As of this writing, both stocks are down a little more than 20% from their recent highs. Let's examine why these two AI chip stocks look like no-brainer buys at these levels.
Nvidia
Nvidia is the undisputed champion of AI chips with its graphics processing units (GPUs). While originally designed to help speed up the graphics rendering in video games, today GPUs are used for a variety of tasks. However, the most important of these uses, at least in terms of revenue, are to train large language models (LLMs) and run inference for AI.
GPUs have become a key part of AI infrastructure due to their parallel processing capacity and high memory bandwidth, which together allow large amounts of data to be processed quickly. Nvidia is not the only company that designs GPUs, with Advanced Micro Devices, and to a lesser extent Intel, also making these chips. However, Nvidia has a dominant market share of over 80% in the GPU space as a results of its CUDA software platform.
Nvidia created CUDA back in 2006 to allow developers to program its chips for tasks beyond their original purpose in order to expand the market for GPUs. The use of GPUs in other areas was slow to develop and AMD did not introduce a competitive software offering until about 10 years later. Meanwhile, developers learned to program GPUs on Nvidia's platform, while the company had a decade-long lead in improving its platform. With the advent of AI, Nvidia was able to build a collection of GPU-accelerated libraries and tools designed specifically for AI on top of the CUDA platform with CUDA-X. This has created the wide moat the company sees today.
As such, as long as AI infrastructure spending continues to be strong, Nvidia remains very well positioned, as its GPUs remain the main chips used to train AI models and run inference. AI infrastructure remains robust, as cloud computing companies build out data centers to keep up with growing demand and a number of tech companies rush to create better AI models. Currently, the chief way to improve AI models is through brute computing power strength, which means using more and more AI chips.

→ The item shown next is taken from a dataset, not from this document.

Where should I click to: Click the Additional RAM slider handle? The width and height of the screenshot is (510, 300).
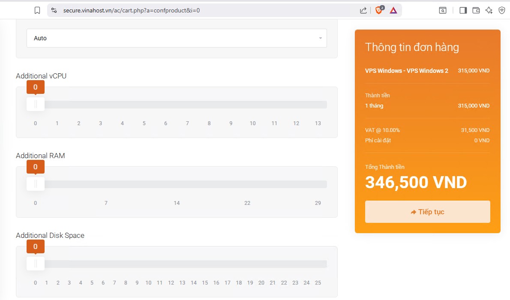36,184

The recent market sell-off leaves the stock attractively valued. It trades at a forward price-to-earnings (P/E) ratio of 27 times 2025 analyst estimates and a price/earnings-to-growth (PEG) ratio of about 0.5, with PEG ratios below 1 often viewed as the threshold for a stock being considered undervalued.
Broadcom
Broadcom participates in the AI infrastructure market in two main ways. The first is through its networking technology portfolio through which it supplies switches, network interface cards (NICs), and other components. Switches are an essential part of AI infrastructure as they allow data to be transferred between GPUs and servers while helping manage the flow of data to avoid network congestion. NICs, meanwhile, allow computers to communicate with each other, allowing AI workloads to be distributed across multiple servers.
Broadcom is a leader in ethernet switching technology, where it competes with other ethernet switching companies as well as with Nvidia's InfiniBand switching technology. As AI clusters become bigger, there is a need for more high-bandwidth, low latency ethernet switches, which is benefiting Broadcom.

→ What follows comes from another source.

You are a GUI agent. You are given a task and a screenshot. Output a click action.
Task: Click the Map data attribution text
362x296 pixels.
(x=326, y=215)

The other area in which Broadcom is involved in the AI infrastructure buildout is by helping customers develop custom chips, known as application-specific integrated circuits (ASICs), for AI. These custom chips are designed for very specific tasks, and as such they can outperform mass-market GPUs while also having lower power consumption. The downside is that these custom chips offer less flexibility, while the cost and time to develop them is much greater.

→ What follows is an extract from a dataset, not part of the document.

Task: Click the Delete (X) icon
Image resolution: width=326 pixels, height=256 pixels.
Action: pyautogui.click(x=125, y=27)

Image source: Getty Images.
The company's first custom AI chip customer was Alphabet, where it helped the cloud computing company develop its Trillium sixth-generation tensor processing unit (TPU). It took about 15 months for the chip to be designed and deployed within Google Cloud's data centers, which was considered quick. Since then, Broadcom continued to add additional AI chip customers, bringing its total to seven.
Among its three AI chip customers that are the furthest along in their development, Broadcom sees a serviceable address market of between $60 billion and $90 billion in its fiscal year 2027 (ending October 2027) as they look to expand to 1 million AI chip clusters. For context, Broadcom ended last quarter at about a $16 billion AI revenue run rate (this is quarterly revenue that is annualized).
While Nvidia will capture its fair share of this market as well, this is a huge opportunity for Broadcom. Meanwhile, it should see continued AI growth as its new AI chips move into production in later years.
The sell-off has dropped Broadcom's valuation to a forward P/E ratio of just over 29, which will prove to be inexpensive if it can capture much of the AI opportunity in front of it.